**Exercise goal**: Search the records for the string "computer" and copy every line in which it appears.
** Data shown follows **
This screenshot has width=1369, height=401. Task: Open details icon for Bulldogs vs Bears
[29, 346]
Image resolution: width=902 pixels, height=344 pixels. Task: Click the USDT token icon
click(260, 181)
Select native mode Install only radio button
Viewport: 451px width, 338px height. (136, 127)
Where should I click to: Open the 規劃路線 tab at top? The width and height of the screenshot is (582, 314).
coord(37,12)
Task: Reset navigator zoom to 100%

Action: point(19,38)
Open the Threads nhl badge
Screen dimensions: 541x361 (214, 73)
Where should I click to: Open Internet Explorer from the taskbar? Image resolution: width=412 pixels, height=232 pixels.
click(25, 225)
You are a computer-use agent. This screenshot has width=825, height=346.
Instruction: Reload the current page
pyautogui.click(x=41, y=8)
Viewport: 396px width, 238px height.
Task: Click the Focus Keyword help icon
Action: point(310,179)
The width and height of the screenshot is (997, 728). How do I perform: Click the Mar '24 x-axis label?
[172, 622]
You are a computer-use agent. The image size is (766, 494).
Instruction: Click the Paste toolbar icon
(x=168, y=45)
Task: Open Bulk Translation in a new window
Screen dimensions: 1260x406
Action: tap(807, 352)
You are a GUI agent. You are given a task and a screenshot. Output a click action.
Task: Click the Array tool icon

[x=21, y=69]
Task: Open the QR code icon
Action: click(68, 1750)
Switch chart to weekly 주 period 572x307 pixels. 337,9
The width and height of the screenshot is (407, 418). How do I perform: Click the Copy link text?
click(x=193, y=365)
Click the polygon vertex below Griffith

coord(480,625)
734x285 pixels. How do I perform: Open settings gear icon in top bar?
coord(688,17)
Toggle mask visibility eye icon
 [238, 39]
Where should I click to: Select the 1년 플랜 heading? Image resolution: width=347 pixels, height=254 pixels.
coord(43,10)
** End of Data shown **
**Answer to this task**:
You are a computer-use agent. This screenshot has width=825, height=346.
You are a computer-use agent. The image size is (766, 494).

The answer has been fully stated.